TASK. Rewrite the records from the line that contains "Where should I" through the line that contains "(x=91, y=13)", both included, as a numbered list with blank lines dropped.

EXERCISE INPUTS.
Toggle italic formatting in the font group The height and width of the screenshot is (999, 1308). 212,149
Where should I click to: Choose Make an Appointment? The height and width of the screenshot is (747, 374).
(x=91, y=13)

...

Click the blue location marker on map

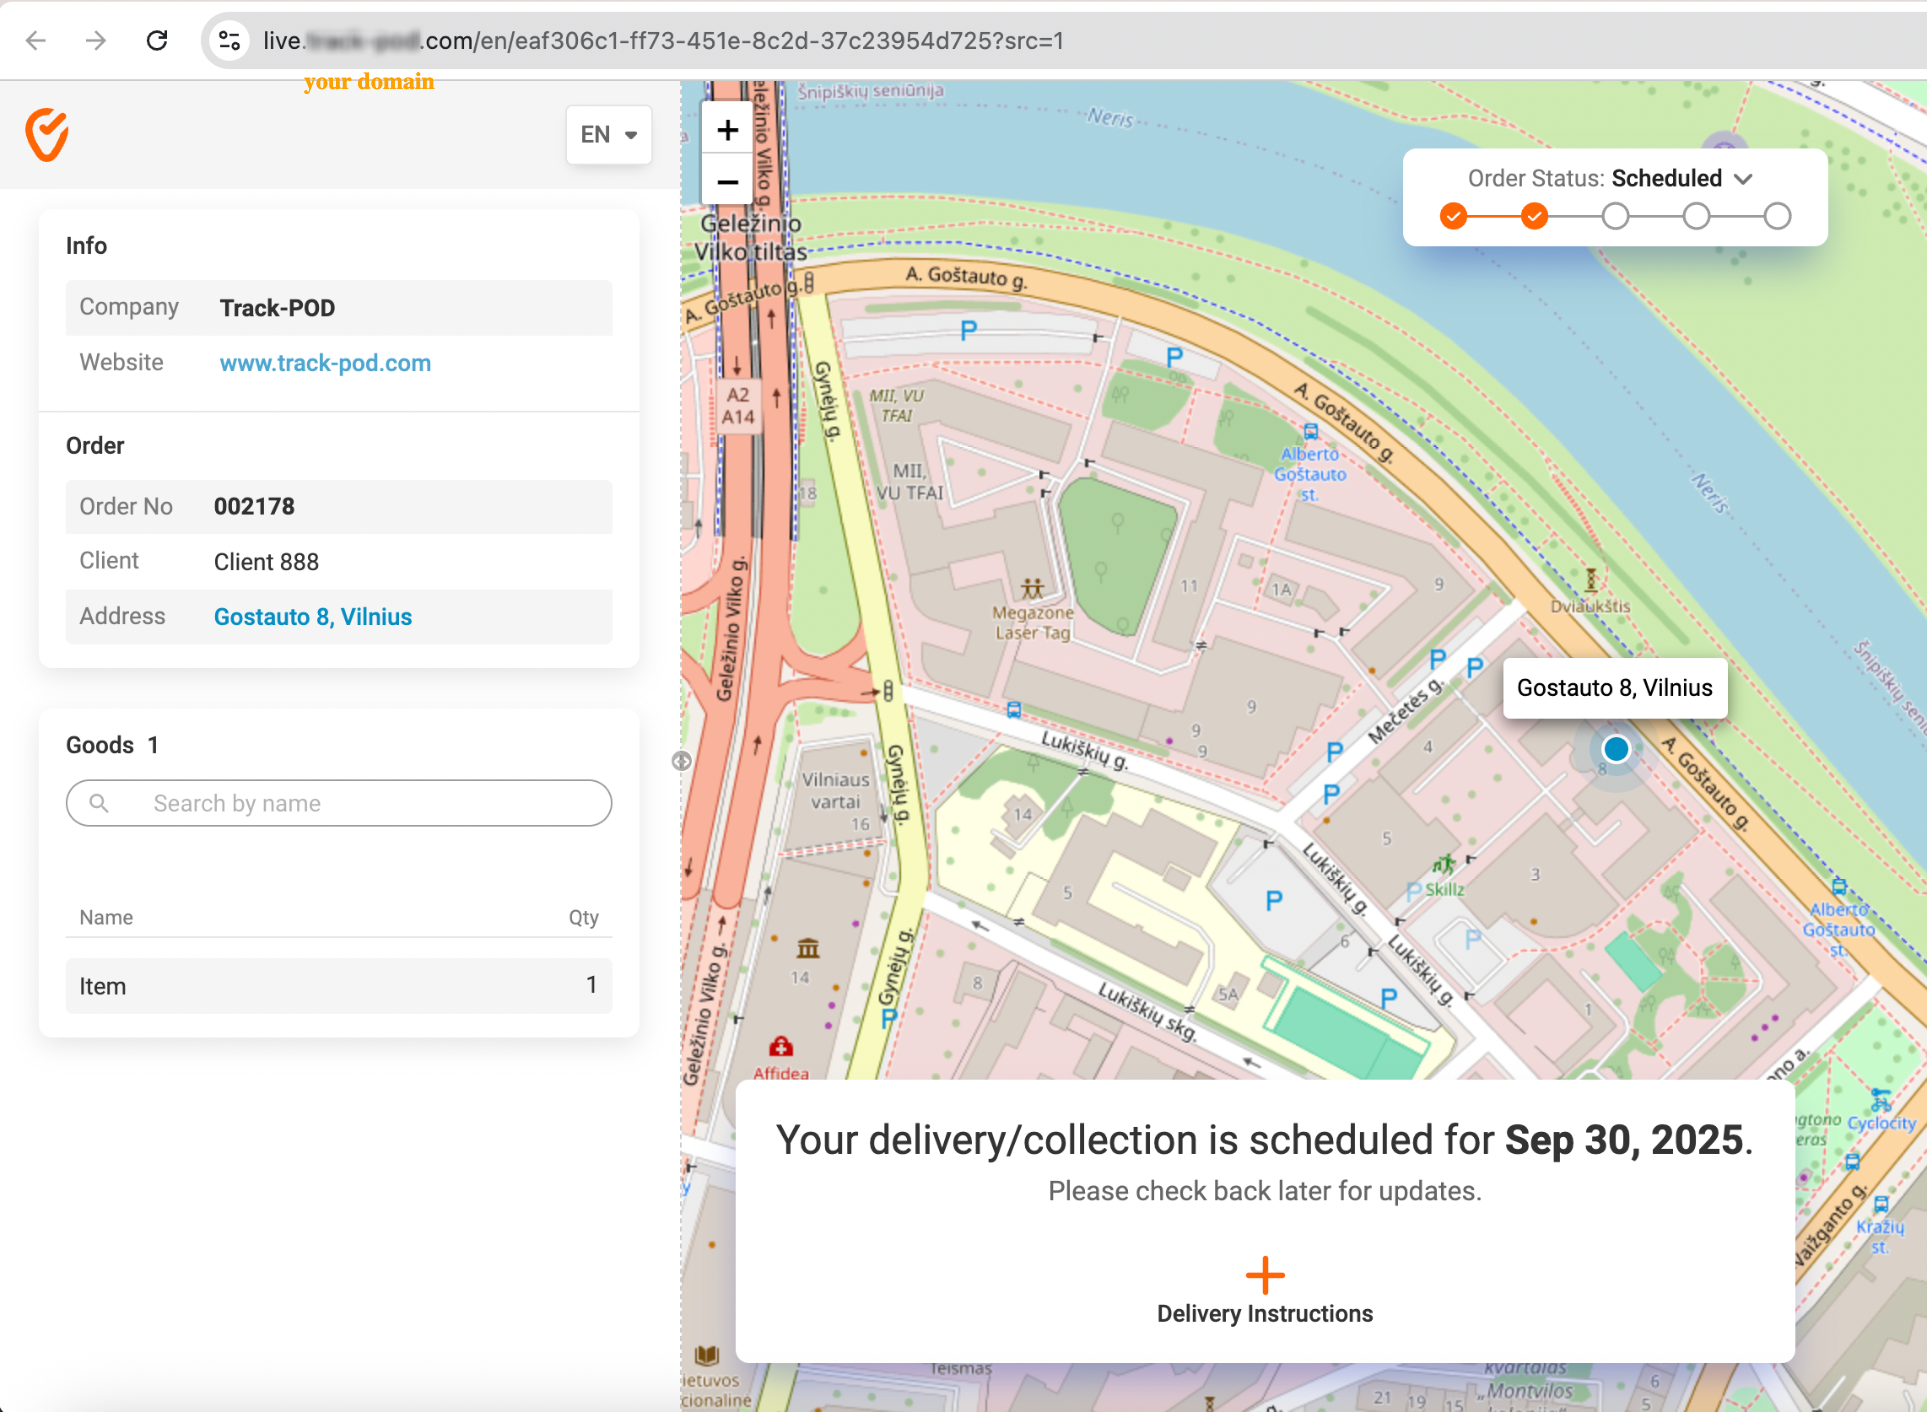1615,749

SOLUTION BELOW.
1. Where should I click to: Choose Make an Appointment? The height and width of the screenshot is (747, 374).
2. (x=91, y=13)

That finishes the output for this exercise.